### TASK GOAL
Repeat, line for line, only the span that opens at the "Select Same Page confirmation type" line and closes at the final line below. Skip the pictures.

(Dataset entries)
Start of Block
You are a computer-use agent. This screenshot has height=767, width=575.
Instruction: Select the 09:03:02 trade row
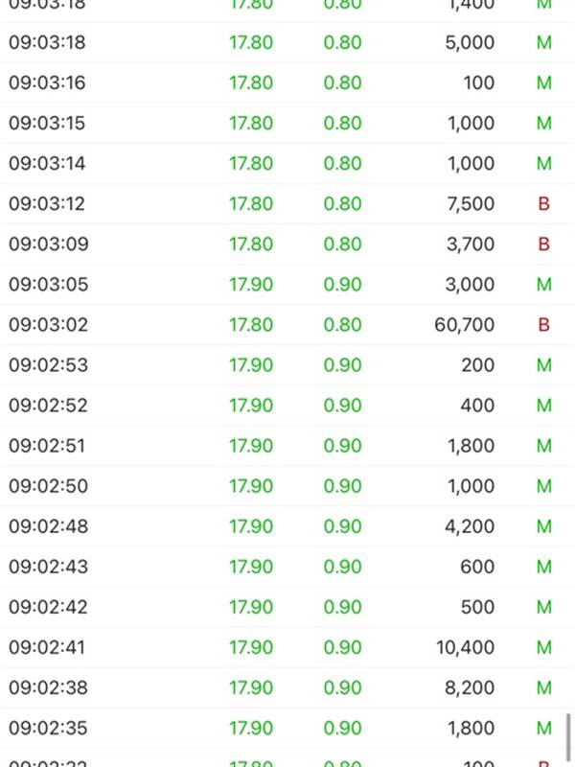(x=288, y=325)
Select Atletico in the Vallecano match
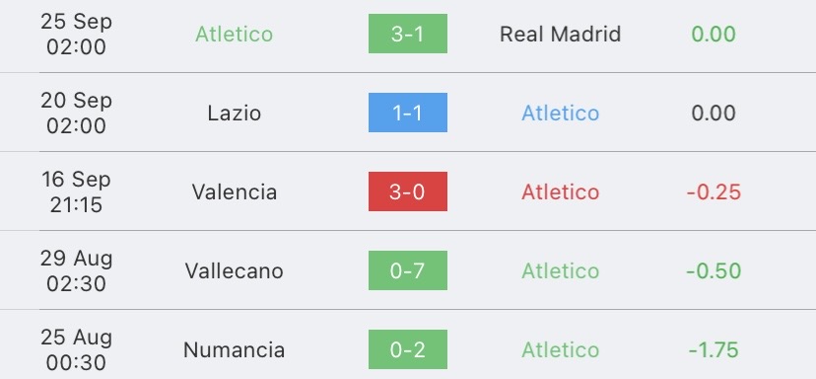 tap(561, 271)
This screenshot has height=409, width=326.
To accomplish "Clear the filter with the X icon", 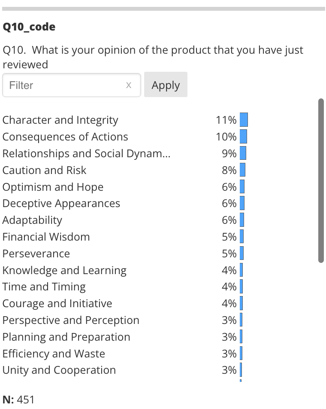I will [128, 85].
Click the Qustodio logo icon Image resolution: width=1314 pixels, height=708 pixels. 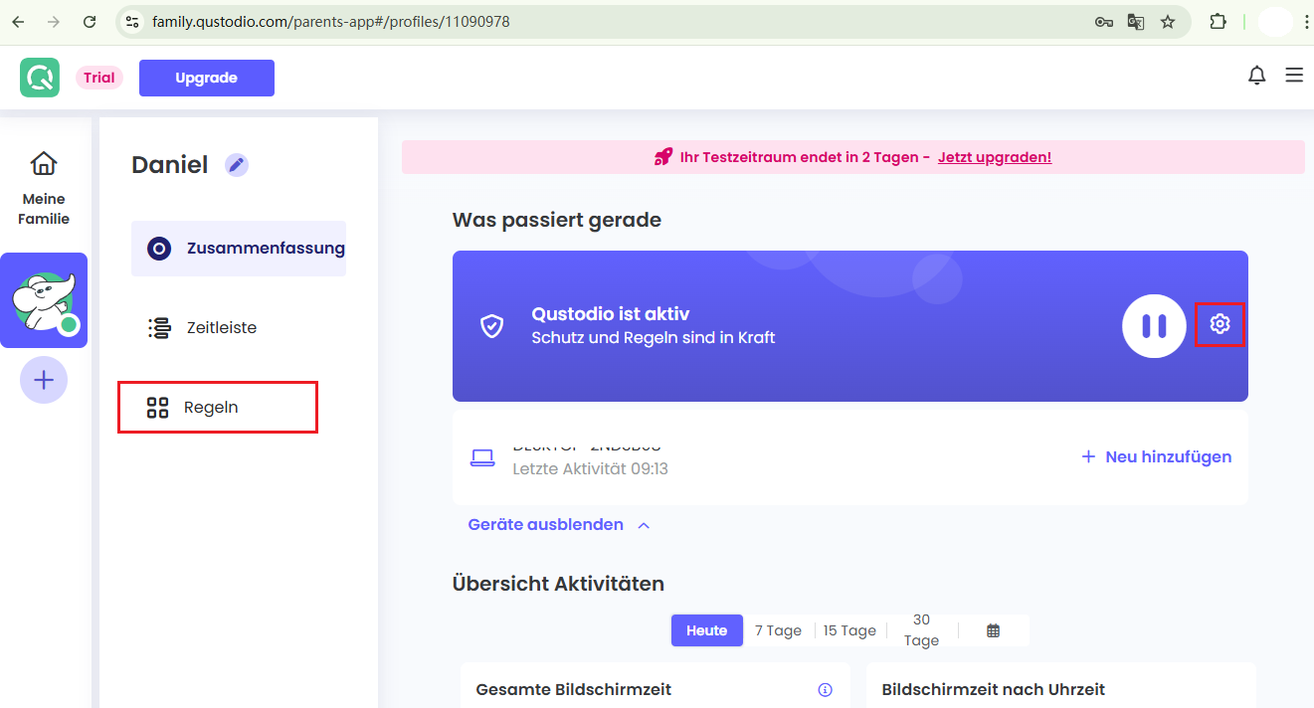[x=40, y=78]
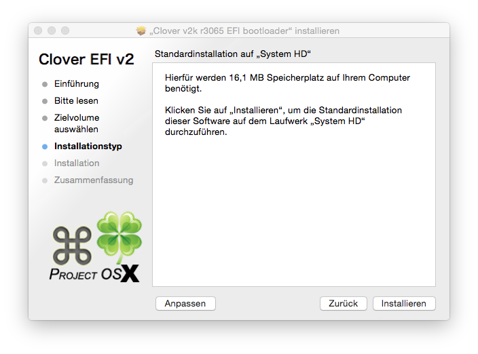Viewport: 478px width, 354px height.
Task: Select the Bitte lesen step
Action: pyautogui.click(x=76, y=101)
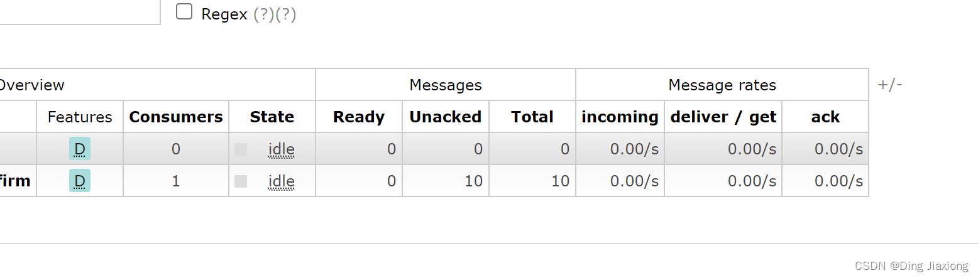Viewport: 978px width, 278px height.
Task: Sort by Unacked messages column
Action: click(x=446, y=117)
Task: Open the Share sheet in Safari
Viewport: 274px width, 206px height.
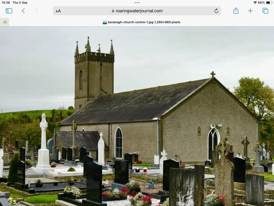Action: click(x=236, y=11)
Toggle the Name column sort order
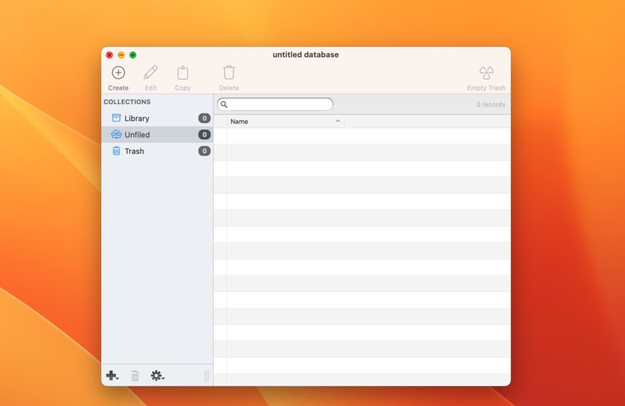Viewport: 625px width, 406px height. tap(338, 121)
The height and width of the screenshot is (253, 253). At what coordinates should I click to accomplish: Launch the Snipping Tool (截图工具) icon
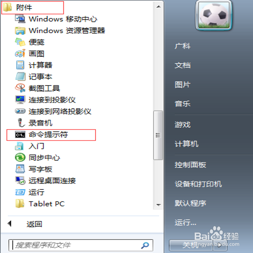pos(20,88)
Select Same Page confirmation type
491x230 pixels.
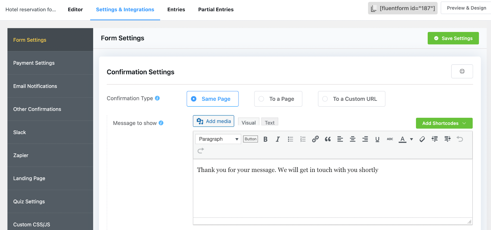click(212, 99)
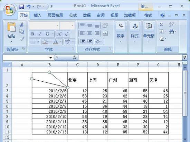Click the Increase Font Size icon
The height and width of the screenshot is (142, 190).
pyautogui.click(x=59, y=34)
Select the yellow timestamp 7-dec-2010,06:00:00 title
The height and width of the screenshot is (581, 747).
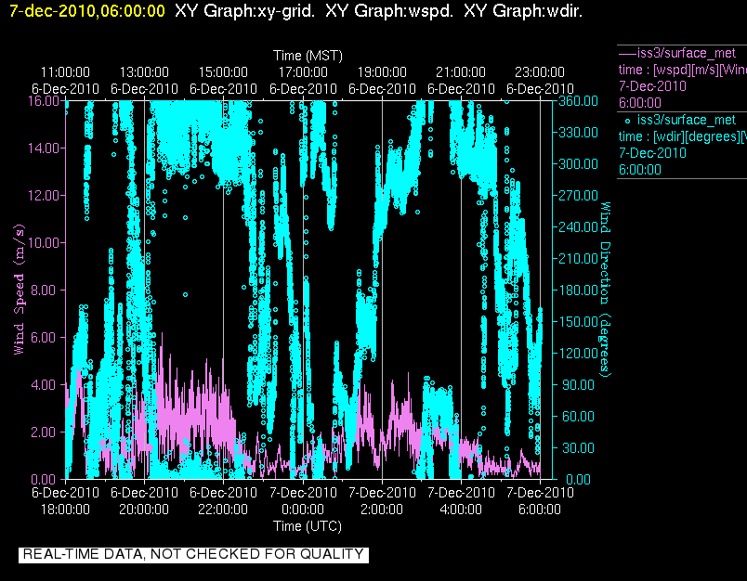click(x=87, y=11)
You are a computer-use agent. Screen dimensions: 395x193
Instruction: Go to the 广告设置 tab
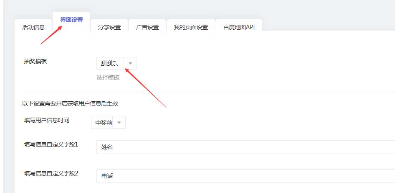[147, 27]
End of Block
### EXERCISE RESULT
Select Same Page confirmation type
491x230 pixels.
click(212, 99)
Click the Increase Font Size icon
The height and width of the screenshot is (142, 190).
pyautogui.click(x=59, y=34)
Select the yellow timestamp 7-dec-2010,06:00:00 title
The height and width of the screenshot is (581, 747).
click(x=87, y=11)
You are a computer-use agent. Screen dimensions: 395x193
Instruction: Go to the 广告设置 tab
[147, 27]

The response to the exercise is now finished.